Publication and Controversy

            The bulk of the controversy surrounding the publication of the scrolls related to the thousands of fragments from Cave 4. Volume 1 of the Discoveries in the Judaean Desert (DJD) series, featuring Cave 1 materials located in the Rockefeller Museum, had appeared in a reasonably timely fashion in 1955. By 1956, official publications of the other major writings from Cave 1 had been produced. 1QIsaa, 1QS (the Rule of the Community), and 1QpHab (The Pesher on Habakkuk) had appeared in M. Burrows, The Dead Sea Scrolls of St. Mark’s Monastery, vols. 1-2 (1950-1951); 1QIsab, 1QM (the War Scroll), and 1QHa (the Thanksgiving Scroll, or Hodayot)were published by E. L. Sukenik, as The Dead Sea Scrolls of the Hebrew University (1955); and an edition of the Genesis Apocryphon was published by N. Avigad and Y. Yadin (A Genesis Apocryphon: A Scroll From the Wilderness of Judaea [1956]). The texts from the “minor caves”—caves 2, 3, 5, 6, 7 and 10—were published in 1962, in 2 volumes, DJD 3 and 3a.            

            However, the Cave 4 materials entrusted to the “international team” were slow to see the light. The first volume of Cave 4 material, DJD volume 5, was published by J. M. Allegro with A. A. Anderson in 1968. Rather than following Allegro’s example, the additional members of the team criticized his work. While publication proceeded at a negligible rate, scholars outside of the official team were not even permitted access to photographs of the unpublished material, as team members sought to maintain editorial control of the material. The Biblical Archaeology Review, under the leadership of its editor Hershel Shanks, spearheaded a campaign for open access to the as yet unpublished scrolls.

            A significant breakthrough in the efforts to gain wider access to the scrolls was achieved in 1991, when B. Z. Wacholder and M. G. Abegg published a computer-generated reconstruction of 17 texts on the basis of a handwritten concordance that had been produced by the international team for internal use. In that same year, it was disclosed that a duplicate set of Dead Sea Scrolls photographs had been deposited for safekeeping in the Huntington Library in San Marino California, and microfilms of those photos were made available. Also, a facsimile edition of photos of previously unpublished material, especially texts from Cave 4, was published by R. Eisenman and J. M. Robinson. The Biblical Archaeology Society (publisher of  the BAR) was instrumental in both of these publication projects.

            Meanwhile, under the editorship of Emanuel Tov and with the support of the IAA, the unpublished scroll fragments in Jerusalem were redistributed to a larger scholarly team in order to accelerate publication, and the ban on access to the original fragments was lifted.

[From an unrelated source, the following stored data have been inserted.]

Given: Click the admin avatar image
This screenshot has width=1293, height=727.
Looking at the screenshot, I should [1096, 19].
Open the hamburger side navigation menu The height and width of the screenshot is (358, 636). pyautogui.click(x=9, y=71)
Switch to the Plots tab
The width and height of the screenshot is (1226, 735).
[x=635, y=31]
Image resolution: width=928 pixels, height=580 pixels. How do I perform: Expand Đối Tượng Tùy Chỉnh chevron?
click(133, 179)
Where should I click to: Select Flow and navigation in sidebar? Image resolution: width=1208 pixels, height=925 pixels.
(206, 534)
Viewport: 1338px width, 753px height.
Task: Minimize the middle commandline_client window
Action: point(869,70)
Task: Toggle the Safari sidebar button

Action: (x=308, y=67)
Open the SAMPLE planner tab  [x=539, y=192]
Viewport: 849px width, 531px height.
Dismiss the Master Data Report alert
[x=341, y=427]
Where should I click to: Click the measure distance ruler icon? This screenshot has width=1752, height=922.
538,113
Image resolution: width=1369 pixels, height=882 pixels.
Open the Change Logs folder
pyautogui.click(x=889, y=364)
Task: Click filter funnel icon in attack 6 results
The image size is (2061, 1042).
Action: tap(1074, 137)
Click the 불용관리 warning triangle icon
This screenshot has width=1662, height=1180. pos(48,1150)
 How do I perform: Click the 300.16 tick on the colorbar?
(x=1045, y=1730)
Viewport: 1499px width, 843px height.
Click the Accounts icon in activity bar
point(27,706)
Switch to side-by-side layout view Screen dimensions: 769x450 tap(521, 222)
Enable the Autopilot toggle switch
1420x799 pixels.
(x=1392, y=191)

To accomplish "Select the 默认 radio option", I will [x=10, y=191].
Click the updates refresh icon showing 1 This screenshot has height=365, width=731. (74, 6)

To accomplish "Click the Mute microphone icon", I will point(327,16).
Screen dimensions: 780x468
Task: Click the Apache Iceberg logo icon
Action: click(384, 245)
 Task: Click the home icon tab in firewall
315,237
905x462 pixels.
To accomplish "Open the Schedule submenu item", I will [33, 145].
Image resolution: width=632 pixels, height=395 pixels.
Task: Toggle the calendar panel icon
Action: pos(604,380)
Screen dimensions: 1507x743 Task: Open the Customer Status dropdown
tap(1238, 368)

At this time, the publication of the known scrolls and fragments is virtually complete in the DJD series; photographs, transcriptions and translations of the scrolls are available to scholars and the general public in both print and electronic media (see Scholarly Editions and Translations). In the most recent effort to broaden access to the Scrolls, the Israel Antiquities Authority (IAA) has embarked on an ambitious “Scrolls Digitization Project,” the goal of which is the creation of an online database of state-of-the-art photographs of the entire Scrolls corpus, along with transcriptions and translations of the material.